ISIL needs thousands of specialists to keep its new caliphate (Islamic empire) functioning. Construction, transportation and communications specialist can make up to a thousand dollars a month. Medical and technology specialists are paid even more. The less skilled workers can make at least a few hundred dollars a month. The least skilled are paid according to how many dependents they have. Thus the base pay of these workers is $50 a month (about what a construction worker would make outside of ISIL territory) plus $50 if you have a wife plus $35 for each child and $50 each for each parent being supported.
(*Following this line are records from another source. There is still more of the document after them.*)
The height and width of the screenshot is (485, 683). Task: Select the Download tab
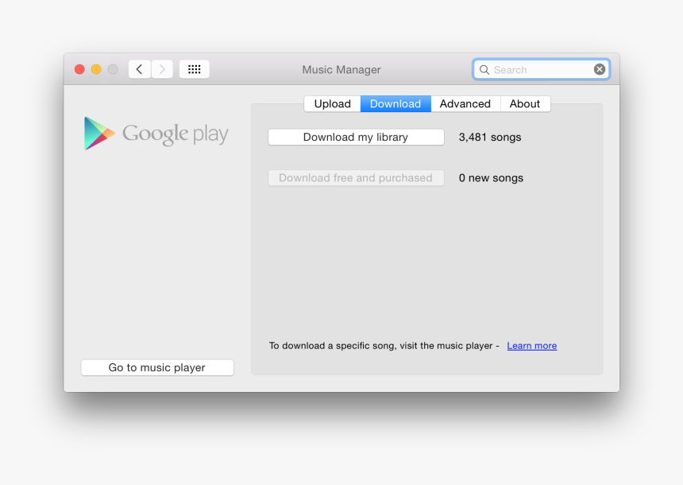point(395,103)
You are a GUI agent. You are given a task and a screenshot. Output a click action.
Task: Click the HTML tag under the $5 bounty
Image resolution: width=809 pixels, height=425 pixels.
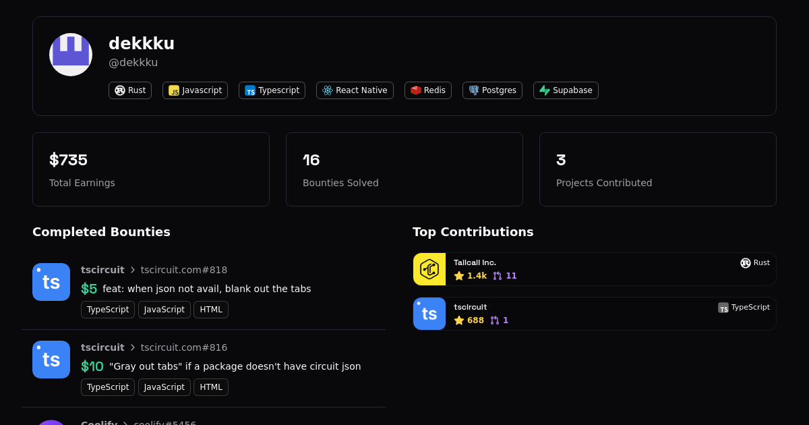(x=211, y=310)
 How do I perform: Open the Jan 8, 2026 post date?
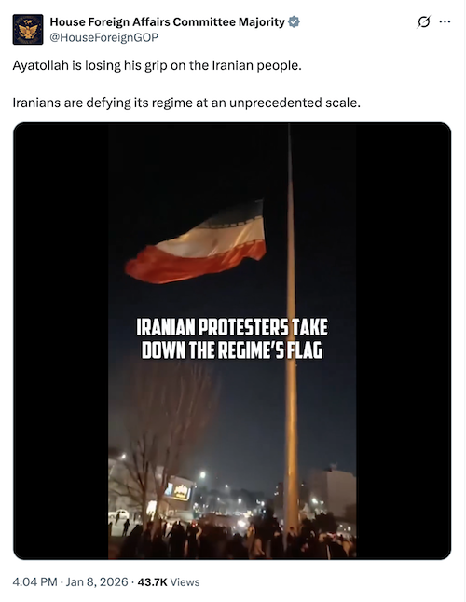pos(97,582)
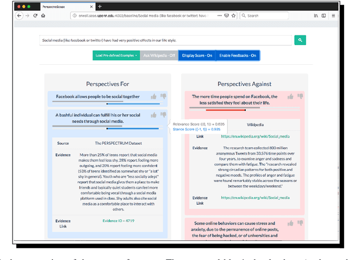The image size is (348, 260).
Task: Thumbs down the 'bashful individual' perspective
Action: click(163, 115)
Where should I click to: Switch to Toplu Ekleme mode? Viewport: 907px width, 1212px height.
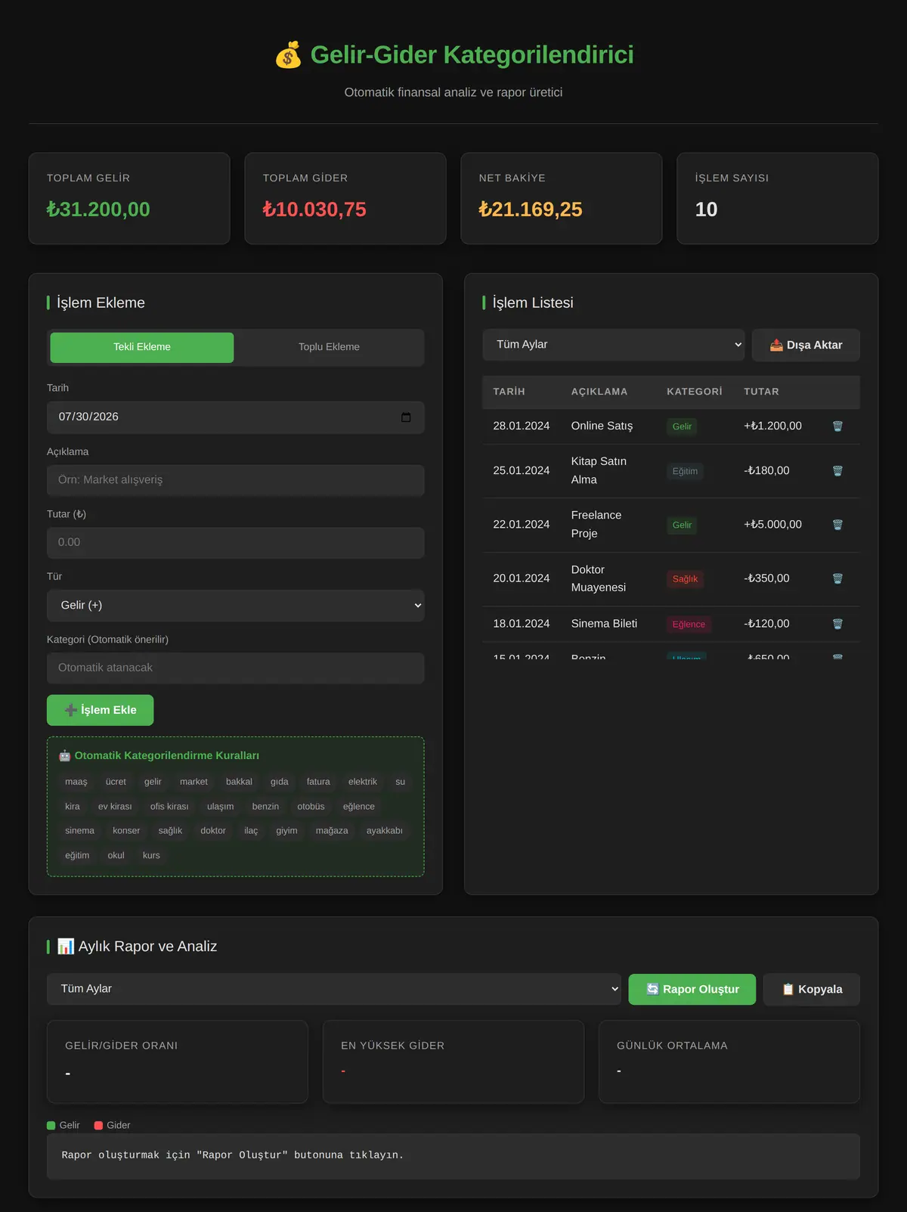click(x=329, y=347)
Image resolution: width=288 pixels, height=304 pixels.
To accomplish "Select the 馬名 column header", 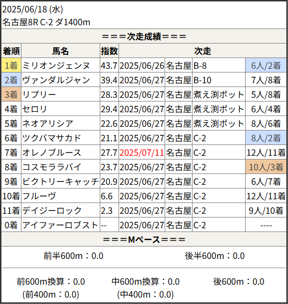I will (x=61, y=51).
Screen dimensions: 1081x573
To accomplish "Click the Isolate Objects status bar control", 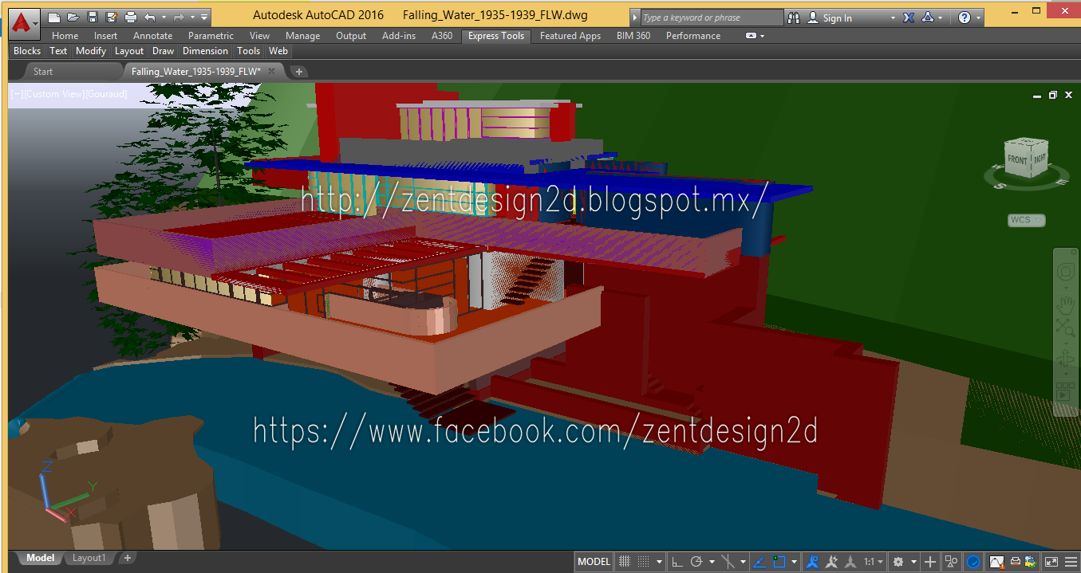I will pos(950,561).
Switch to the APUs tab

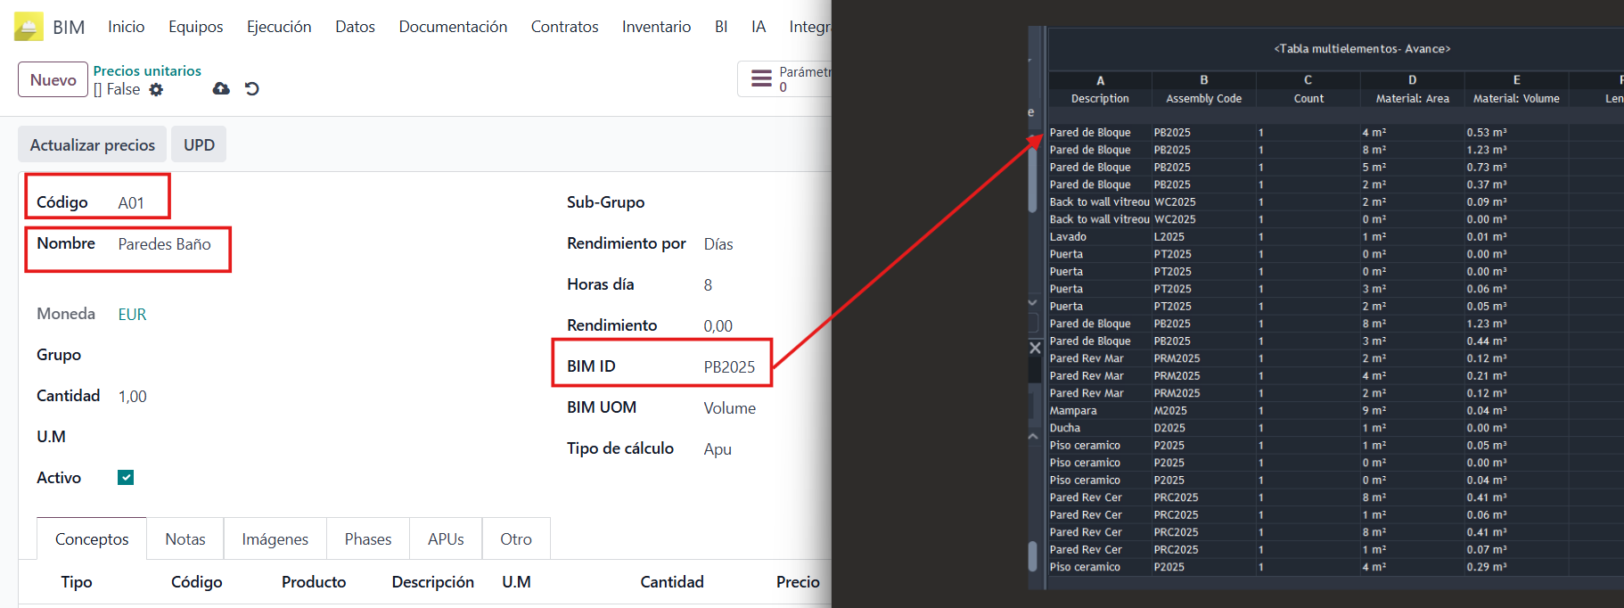click(x=446, y=539)
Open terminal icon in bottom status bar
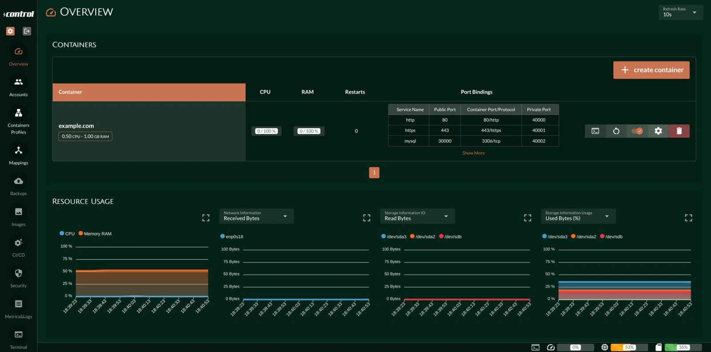 (535, 347)
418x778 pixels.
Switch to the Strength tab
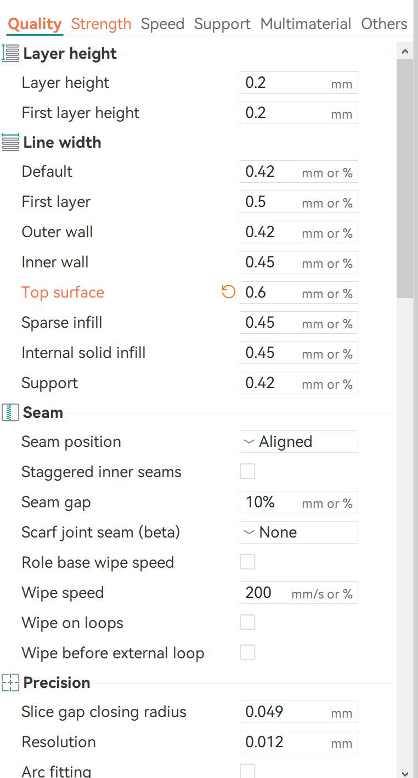[x=101, y=24]
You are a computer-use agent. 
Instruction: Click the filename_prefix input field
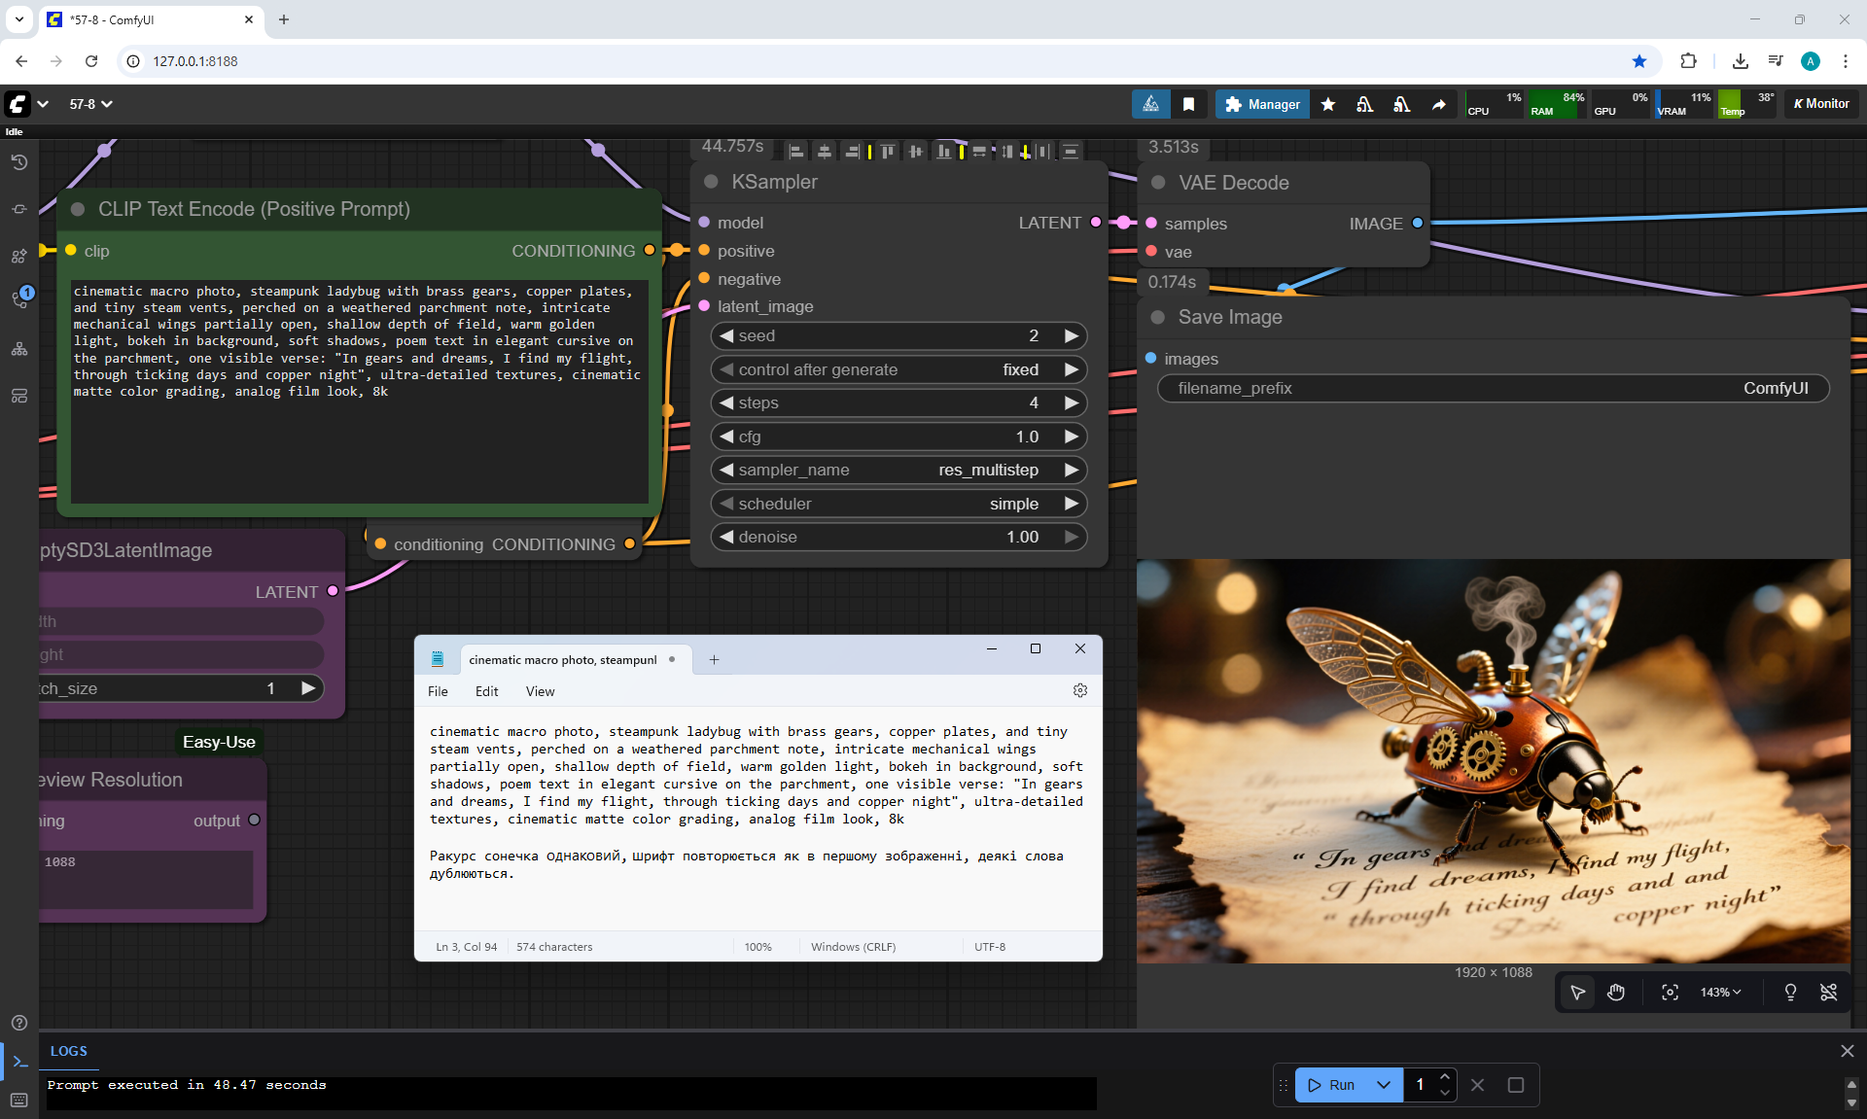(1493, 388)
For those with military skills you can make over a thousand dollars a month. For those with bomb making skills or who can install and rig explosives for a suicide car or truck bomber the pay is even higher. Same for those with experience training and supervising suicide bombers. The suicide bombers are usually foreign volunteers, who are just provided living expenses. Most foreign volunteers get expenses plus up to $50 to become ISIL fighters and can earn more if they demonstrate talent for the work.
ISIL pays for all this (the basic payroll is over $5 million a month) with the loot they took when they captured Mosul in June 2014 and looted several large banks there for over half a billion dollars. Since then ISIL has brought in more income from smuggling oil out of the country and selling antiquities as well as taxing people they rule over. Non-Moslems they capture are often ransomed and there have even been instances of local Moslems forced to pay “special taxes” because ISIL was broke. In addition to payroll ISIL has to pay smugglers a lot to buy and bring in needed equipment like vehicles, communications gear, medical supplies. Also needed are spare parts for power and water treatment plants plus all sorts of gear required to run a county. Because of all these expenses ISIL is always looking for new ways to make money. They are having a difficult time doing this because many of the former ISIL employees report that they left because they had not been paid for months. Even when you are paid the growing shortages means that most items are much more expensive than it is outside the caliphate.